If you are using mkinitcpio then the yk-autologin hook should be in the HOOKS list in your config after the systemd hook.
Run yk-configure-autologin file <NAME_OF_CONFIG_FILE> as root to set the file that will be modified by the script (or yk-configure-autologin file +<NAME_OF_CONFIG_FILE> for append mode)
Then for each yubikey you want to configure plug the key in (and no other yubikeys) and run yk-configure-autologin <USER> as root to record the key and corresponding user.

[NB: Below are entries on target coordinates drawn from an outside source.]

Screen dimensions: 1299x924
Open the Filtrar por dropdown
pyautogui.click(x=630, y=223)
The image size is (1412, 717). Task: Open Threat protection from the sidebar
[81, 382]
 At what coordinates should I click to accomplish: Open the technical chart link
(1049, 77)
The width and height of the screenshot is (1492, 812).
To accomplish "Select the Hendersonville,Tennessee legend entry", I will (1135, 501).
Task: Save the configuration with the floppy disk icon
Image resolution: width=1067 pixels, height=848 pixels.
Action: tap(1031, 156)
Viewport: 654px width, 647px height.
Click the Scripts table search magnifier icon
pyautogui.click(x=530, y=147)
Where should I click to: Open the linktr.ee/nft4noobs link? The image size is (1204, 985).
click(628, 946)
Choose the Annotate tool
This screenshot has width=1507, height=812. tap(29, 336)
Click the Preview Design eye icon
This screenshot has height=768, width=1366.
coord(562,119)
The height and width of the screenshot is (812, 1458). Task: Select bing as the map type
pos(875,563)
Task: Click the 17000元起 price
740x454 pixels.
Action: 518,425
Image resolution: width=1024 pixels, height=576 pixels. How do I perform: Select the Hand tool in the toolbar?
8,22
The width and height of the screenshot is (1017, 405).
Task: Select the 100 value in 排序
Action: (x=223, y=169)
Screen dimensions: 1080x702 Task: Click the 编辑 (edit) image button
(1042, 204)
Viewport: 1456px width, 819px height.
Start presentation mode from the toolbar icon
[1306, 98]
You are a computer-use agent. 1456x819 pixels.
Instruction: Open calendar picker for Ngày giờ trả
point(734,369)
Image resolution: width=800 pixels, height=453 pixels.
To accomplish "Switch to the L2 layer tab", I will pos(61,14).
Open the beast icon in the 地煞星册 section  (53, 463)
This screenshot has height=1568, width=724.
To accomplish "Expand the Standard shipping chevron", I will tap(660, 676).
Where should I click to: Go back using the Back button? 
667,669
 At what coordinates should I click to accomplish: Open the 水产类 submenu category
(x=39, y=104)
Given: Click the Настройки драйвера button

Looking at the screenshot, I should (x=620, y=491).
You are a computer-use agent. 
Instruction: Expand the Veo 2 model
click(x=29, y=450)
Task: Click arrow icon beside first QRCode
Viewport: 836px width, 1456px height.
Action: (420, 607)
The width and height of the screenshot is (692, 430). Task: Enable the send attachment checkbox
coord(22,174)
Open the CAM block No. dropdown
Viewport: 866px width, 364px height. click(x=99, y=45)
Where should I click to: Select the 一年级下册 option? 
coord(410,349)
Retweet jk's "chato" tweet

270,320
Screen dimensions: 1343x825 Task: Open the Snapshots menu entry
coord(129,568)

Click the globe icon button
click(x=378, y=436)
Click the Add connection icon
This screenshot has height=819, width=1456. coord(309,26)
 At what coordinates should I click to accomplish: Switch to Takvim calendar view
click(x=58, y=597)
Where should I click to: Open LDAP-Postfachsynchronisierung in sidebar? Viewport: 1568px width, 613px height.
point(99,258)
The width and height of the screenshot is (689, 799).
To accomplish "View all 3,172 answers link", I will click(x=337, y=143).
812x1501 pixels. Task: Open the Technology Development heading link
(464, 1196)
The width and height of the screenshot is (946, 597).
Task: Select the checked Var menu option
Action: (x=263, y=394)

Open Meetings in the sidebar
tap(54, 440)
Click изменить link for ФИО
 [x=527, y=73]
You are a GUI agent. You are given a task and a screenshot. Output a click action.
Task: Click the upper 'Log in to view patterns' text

Once it's all configured, rebuild your initramfs.
Known issues
This worked on my system, but it didn't work on my spouse's system. I'm looking into it, but it basically amounts to my script assuming that the root fs is writeable when systemd does the chroot, which is not the case on my spouse's system. I don't remember what I set up differently between the two systems, but I'm going to need to rework some of this code to deal with that specific problem.
Have problems or questions?
Open an issue on my forgejo.
I'm happy to try to help if you've stumbled across this, used it, and run into trouble, but I can't guarantee that I'm not on vacation while you're having trouble booting your computer, so exercise caution and make sure you have at least an idea of what you might do in that case. I can't guarantee that this works perfectly for your system; I simply built it for mine and wanted to share my work.